## What to work on
Reading the records below, find how many lines include the word "computer" and give that number alone.

## Records for the exercise
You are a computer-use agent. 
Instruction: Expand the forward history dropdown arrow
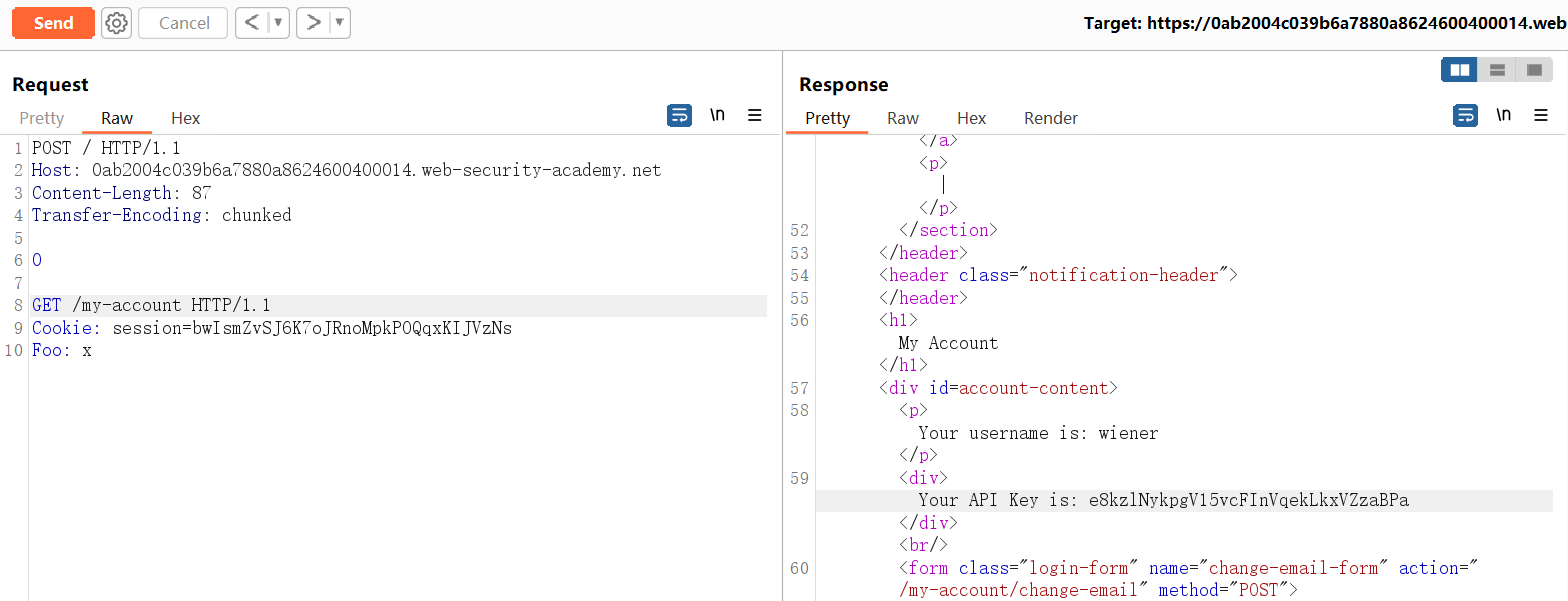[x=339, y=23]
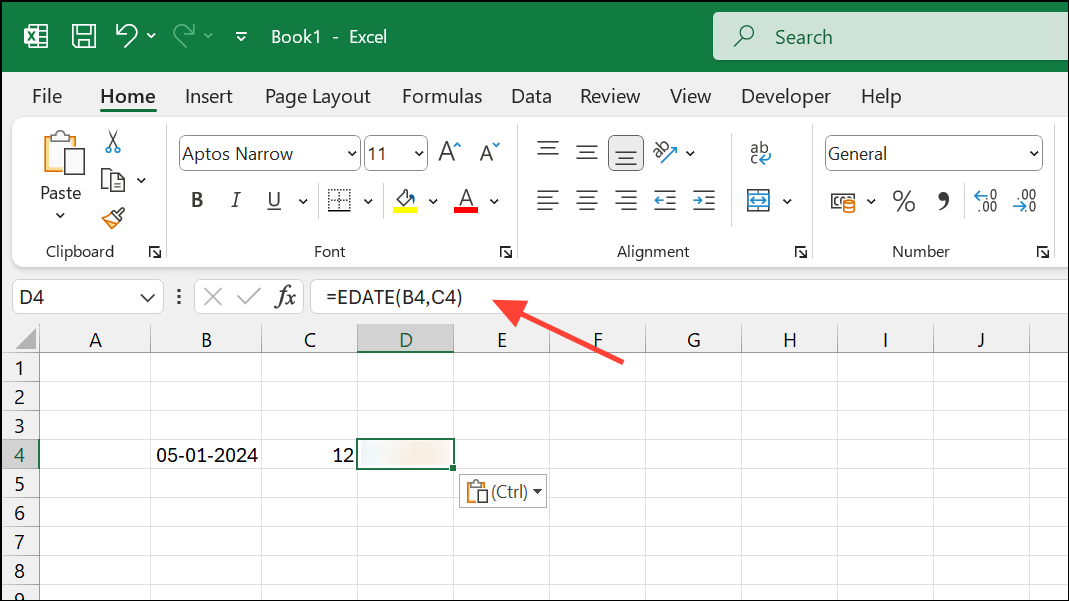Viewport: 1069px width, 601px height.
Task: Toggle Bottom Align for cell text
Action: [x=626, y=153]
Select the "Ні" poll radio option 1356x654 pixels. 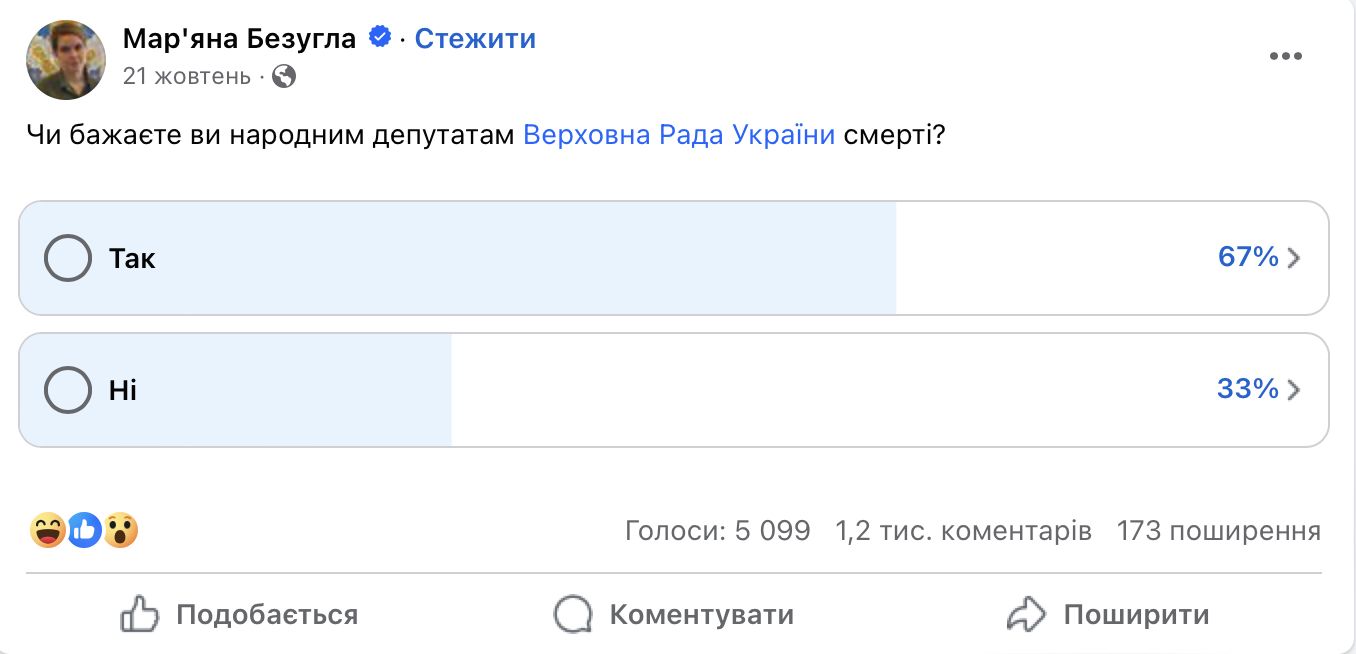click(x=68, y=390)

* * *

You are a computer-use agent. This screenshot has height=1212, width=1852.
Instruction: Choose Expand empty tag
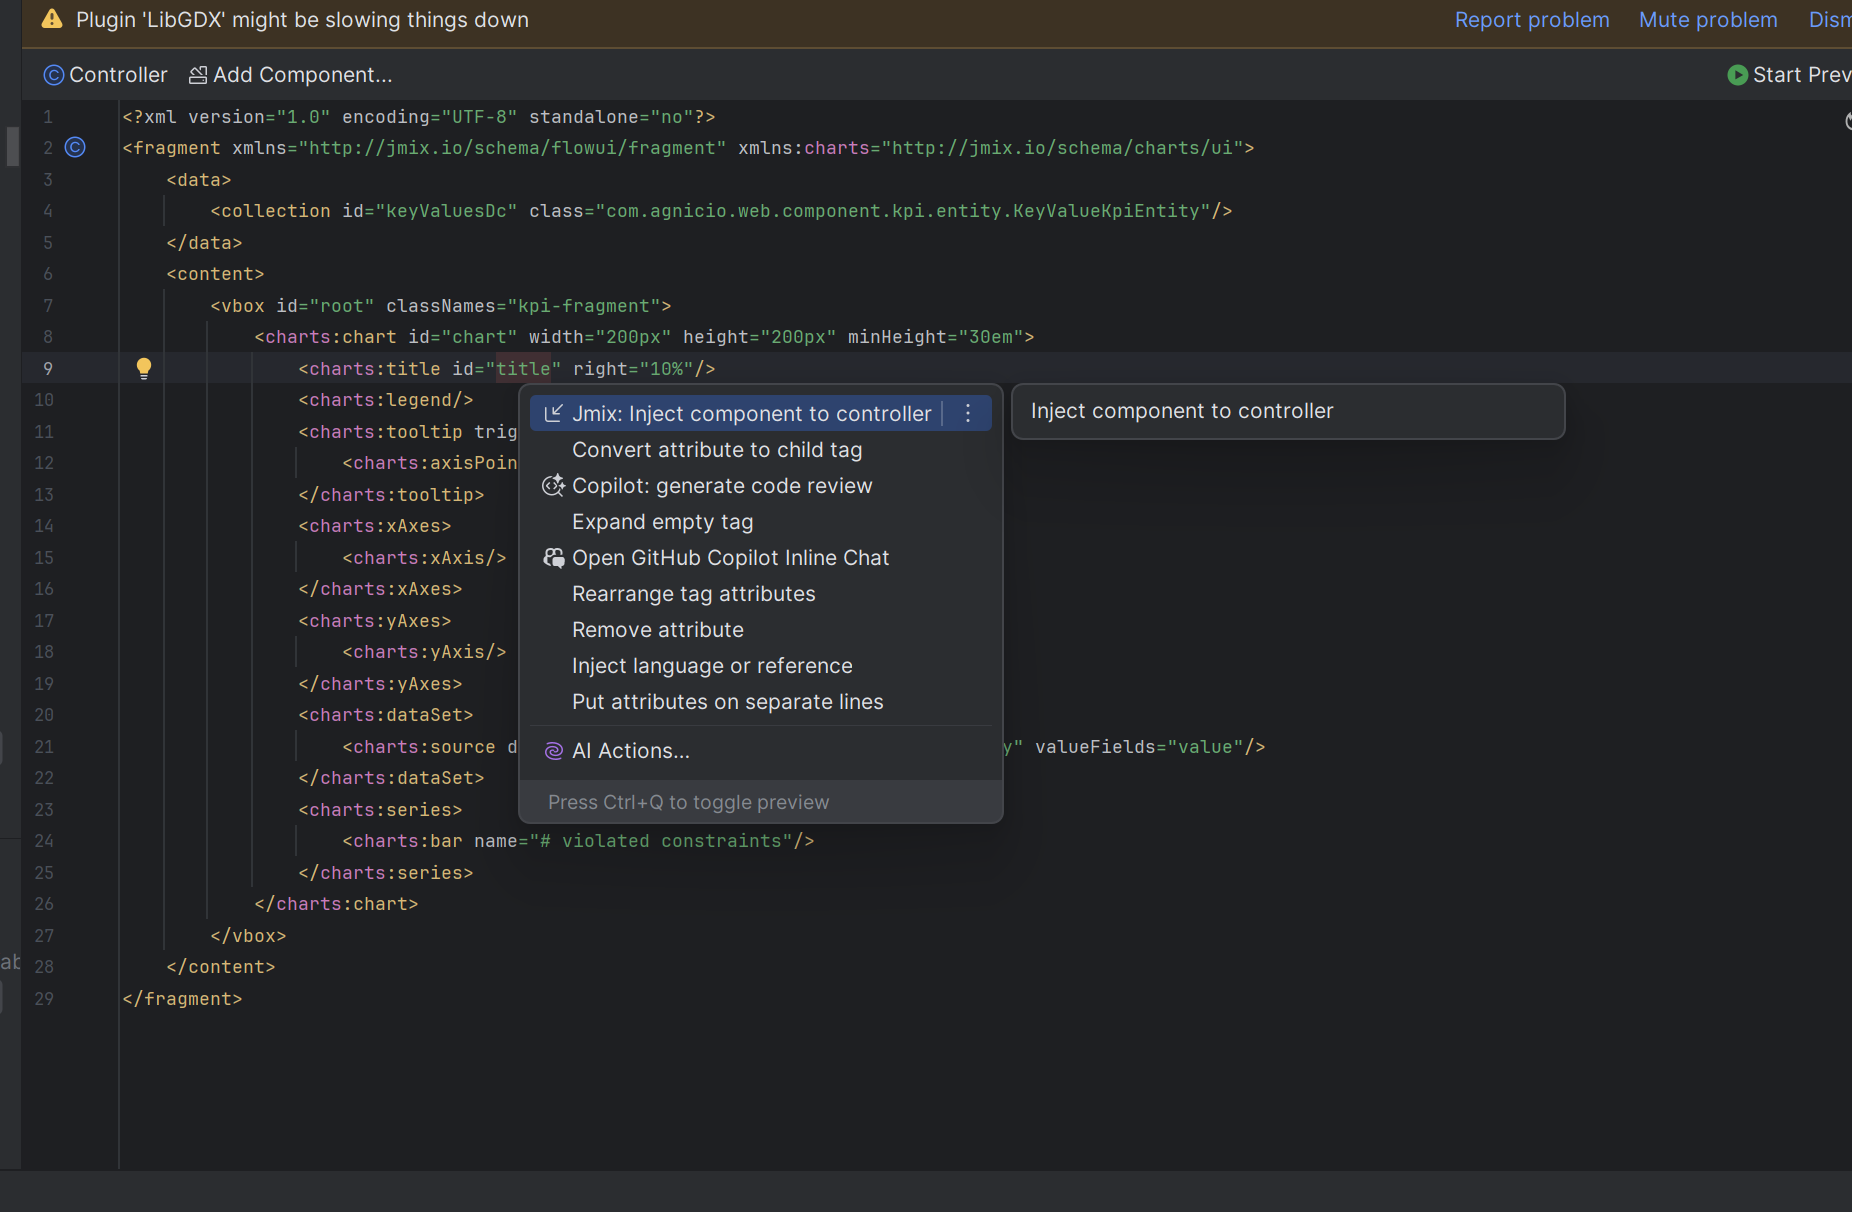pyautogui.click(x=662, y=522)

## Task output
2